For the first time since the ski box was traded for the kayak rack sometime in March, we headed north and right past Lake Superior with no boats on the roof. Weather and waves were perfect and in fact a number of the SKOAC Renegades were on Sand Island for the annual Fall Ball. Our mission this weekend had no time for paddling in the mix. It was time to convert the summers bountiful harvest into food and drink.
The main event of the weekend was brewing beer. Twenty years ago I was deeply immersed in the fledgling homebrewing movement, a hobby made possible by the repeal of stupid prohibition era laws at the normal Congressional timeline of 50 years too late. A variety of things, including kayaks and the availability of really good beer at the liquor store, cut back on my brewing but the Podman had planted some Centennial and Cascade hops, as well as 6 row barley on his and the GurneyGranny's estate and needed some instruction in making Real Ale. Yet another avocation opened up by his retirement one year ago this month.

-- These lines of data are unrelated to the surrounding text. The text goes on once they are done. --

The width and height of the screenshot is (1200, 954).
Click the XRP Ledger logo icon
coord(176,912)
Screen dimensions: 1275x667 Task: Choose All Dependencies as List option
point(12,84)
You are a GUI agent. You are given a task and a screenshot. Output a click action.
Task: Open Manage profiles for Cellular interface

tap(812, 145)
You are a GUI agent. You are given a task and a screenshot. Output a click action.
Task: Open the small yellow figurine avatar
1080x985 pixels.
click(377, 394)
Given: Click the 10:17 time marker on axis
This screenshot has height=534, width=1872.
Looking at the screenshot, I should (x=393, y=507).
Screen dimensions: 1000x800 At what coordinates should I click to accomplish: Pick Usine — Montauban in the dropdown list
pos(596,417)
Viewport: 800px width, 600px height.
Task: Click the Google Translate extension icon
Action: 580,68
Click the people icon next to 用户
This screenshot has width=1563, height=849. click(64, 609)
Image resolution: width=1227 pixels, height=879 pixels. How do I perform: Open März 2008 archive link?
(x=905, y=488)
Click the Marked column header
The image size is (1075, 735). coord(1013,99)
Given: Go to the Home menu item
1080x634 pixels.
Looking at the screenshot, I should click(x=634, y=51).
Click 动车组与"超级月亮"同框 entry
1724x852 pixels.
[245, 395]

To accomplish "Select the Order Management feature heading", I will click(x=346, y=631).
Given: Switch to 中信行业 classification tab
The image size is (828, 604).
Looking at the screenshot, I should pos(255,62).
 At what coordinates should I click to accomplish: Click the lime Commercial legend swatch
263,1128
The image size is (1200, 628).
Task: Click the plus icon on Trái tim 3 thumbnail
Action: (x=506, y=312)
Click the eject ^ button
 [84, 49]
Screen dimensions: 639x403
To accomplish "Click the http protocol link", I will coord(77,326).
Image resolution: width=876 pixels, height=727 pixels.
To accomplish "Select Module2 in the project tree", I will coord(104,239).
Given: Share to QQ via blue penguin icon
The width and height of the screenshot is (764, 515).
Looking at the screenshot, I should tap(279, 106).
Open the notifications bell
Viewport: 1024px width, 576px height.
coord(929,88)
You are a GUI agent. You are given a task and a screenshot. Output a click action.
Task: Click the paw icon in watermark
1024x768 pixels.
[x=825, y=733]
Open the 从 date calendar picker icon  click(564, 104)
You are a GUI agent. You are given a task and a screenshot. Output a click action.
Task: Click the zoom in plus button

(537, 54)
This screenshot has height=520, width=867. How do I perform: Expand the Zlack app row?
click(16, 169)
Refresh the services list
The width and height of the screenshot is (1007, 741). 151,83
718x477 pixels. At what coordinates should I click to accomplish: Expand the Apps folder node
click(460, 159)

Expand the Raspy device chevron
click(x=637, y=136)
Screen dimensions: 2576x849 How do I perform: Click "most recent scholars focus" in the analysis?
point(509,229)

We whipped up two five gallon batches, one of a brown ale to replicate the excellent South Shore Nut Brown Ale brewed 20 miles down the road in Ashland, and some IPA, India Pale Ale. India Pale Ale was concocted because English brewers in the mid 19th century needed to come up with a product that would make it around the Horn to the troops in India with out spoiling; this was of national importance at the time because of rumblings of mutiny amongst Her Majesty's troops and a real fear that crappy beer could be the straw that broke the camels back. Back in rural Gurney, WI we had put our batch of brown ale to bed and had just started on the IPA when the KingOfIronwoodIsland showed up to lend moral support. Cynical observers (GurneyGranny and the VoiceOfReason) suggested that the chance of making more beer than we actually drank during the lengthy brewing process had now plummeted to almost zero with the King's arrival. Photographic evidence would suggest however, that we were not the only ones depleting the beer supply. The womyn were also out in the summer kitchen with we intrepid brewers, producing and bottling horseradish, which had been dug, cleaned, and was being blended with vinegar, sugar, and possibly a secret ingredient, we don't know for sure. Ambitious ladies that they are, they later ventured out into the woods to a large blackberry patch to compete with the bears for the sweet berries.
The summer on the south shore of Gitchee Gumee has been very cool this year. Possibly because of that, the gardens, berry patches, and apple trees have been positively laden with fruit and veggies. Locals can't recall a more productive year, although there is worry about the tomatoes actually ripening before the first frost. Sunday's mission was to pick and press a bunch of apples in the neighbors cider press. There were so many apples on the tree that the ladies recruited a tall guy (guess who?) to shake the branches and just stood underneath them with a blanket. The cider press was a sturdy looking contraption that would have been familiar to people in the 17th century. A large flywheel was cranked by hand as the apples were pitched into a cylinder that had a hardwood wheel with metal teeth. This ground the apples and they were then pressed using a wooden cylinder that was forced down using a big screw that reminded everyone of the sort of device used to ferret out heretics during the Spanish Inquisition. A solid three hours of cranking the grinder and screwing the press by 8 willing workers produced several gallons of excellent apple cider. Because several varieties of apples were produced, each gallon had its own distinct taste, all of which were eminently drinkable.
Even though we were kind of wistful as we rounded Chequamagon Bay with no boats on the roof, it was a very productive weekend. The best thing, other than the bounty of cider and veggies that came back with us, was that even though it was work, it did not feel a bit like work. I think we may have even had some fun.